Beginning with the line that holds "Task: Click the red" and ending with the last line of the entries, please output each line exactly, apart from any pictures.

- Opening Delimiter -

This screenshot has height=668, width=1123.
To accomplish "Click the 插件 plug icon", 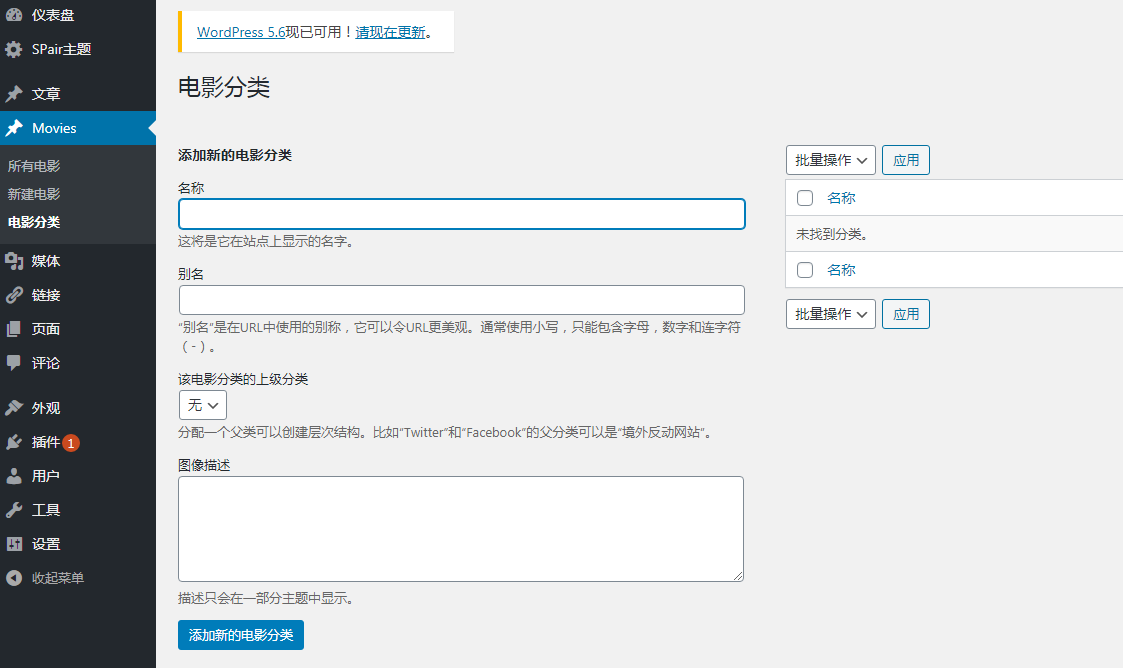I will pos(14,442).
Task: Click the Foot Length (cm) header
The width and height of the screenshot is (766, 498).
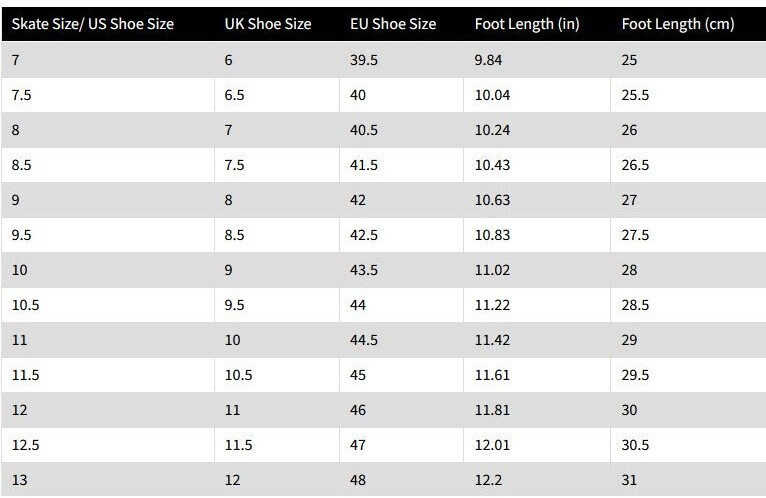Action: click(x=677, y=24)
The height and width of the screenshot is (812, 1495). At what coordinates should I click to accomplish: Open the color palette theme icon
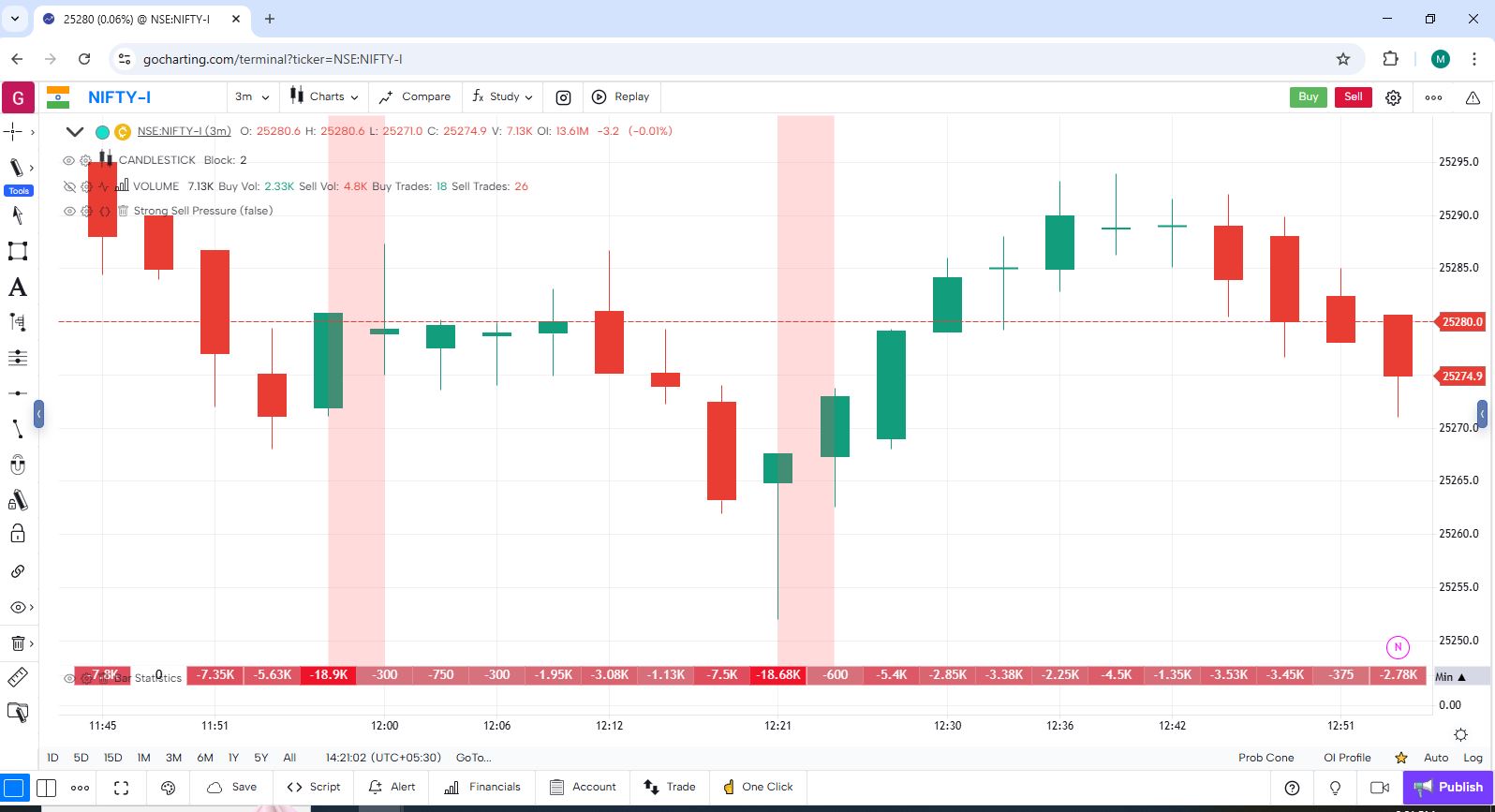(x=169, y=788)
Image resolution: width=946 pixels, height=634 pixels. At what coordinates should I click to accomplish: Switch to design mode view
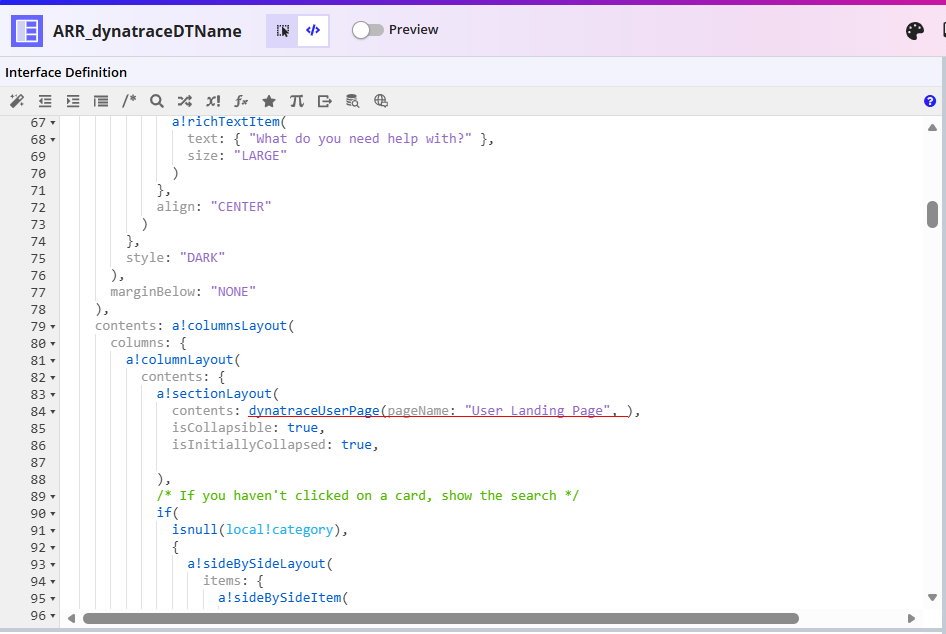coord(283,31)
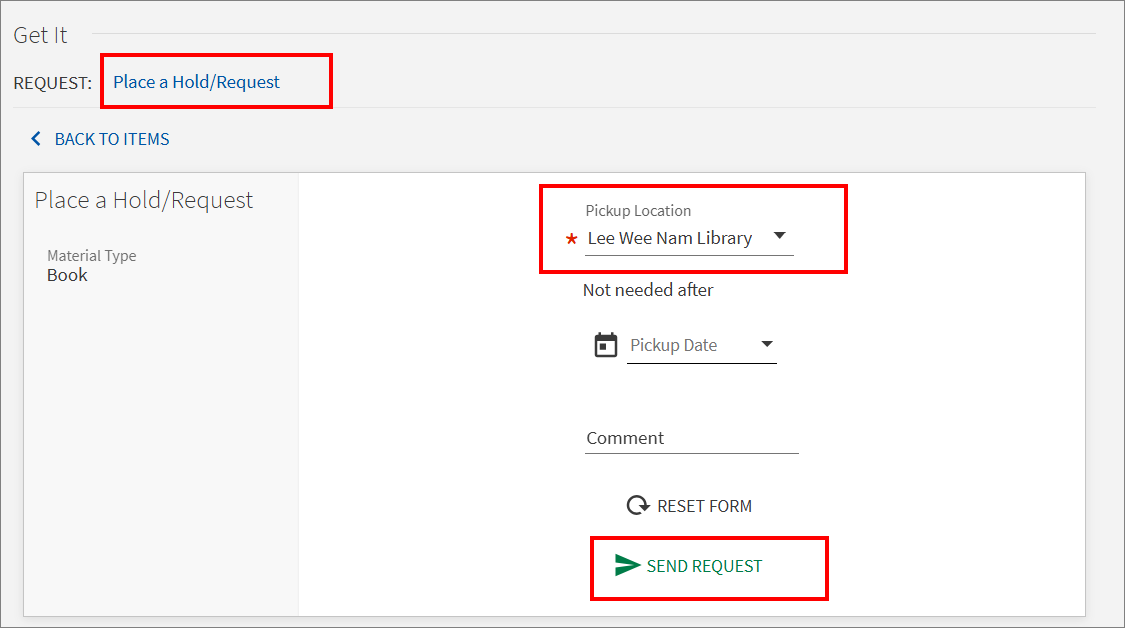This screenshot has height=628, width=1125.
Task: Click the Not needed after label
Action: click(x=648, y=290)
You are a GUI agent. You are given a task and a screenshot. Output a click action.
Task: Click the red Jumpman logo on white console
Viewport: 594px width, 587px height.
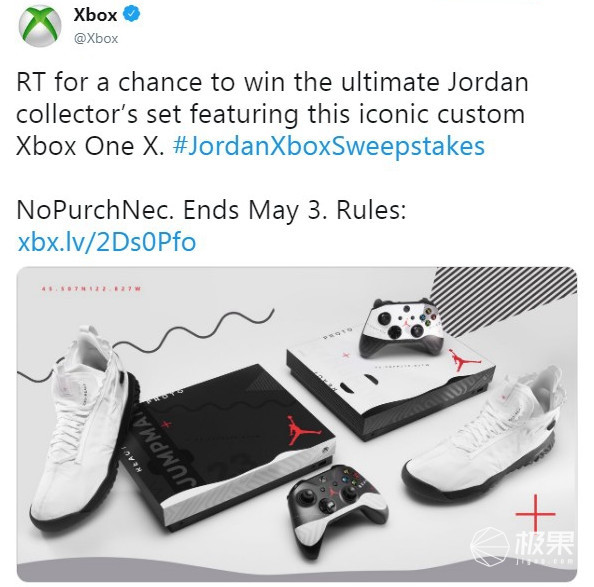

- Closing Delimiter -

_Answer section_:
Task: Click the red Jumpman logo on white console
Viewport: 594px width, 587px height.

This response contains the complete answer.